** INSTRUCTIONS TO FOLLOW **
Please copy out each line of the records below that contains the string "height".

** MATERIAL PROVIDED **
==============================

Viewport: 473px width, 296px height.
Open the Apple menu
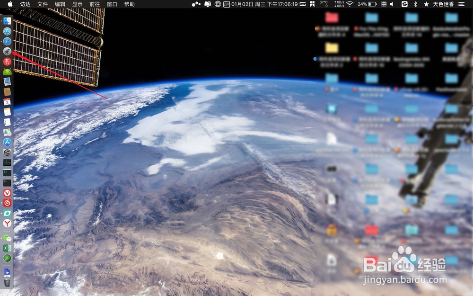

==============================

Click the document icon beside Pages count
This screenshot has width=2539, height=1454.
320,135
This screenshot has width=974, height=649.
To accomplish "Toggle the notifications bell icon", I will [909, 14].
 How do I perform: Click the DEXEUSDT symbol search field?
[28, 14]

==============================

** SOLUTION FOR THIS TASK **
Viewport: 473px width, 296px height.
This screenshot has width=2539, height=1454.
This screenshot has width=974, height=649.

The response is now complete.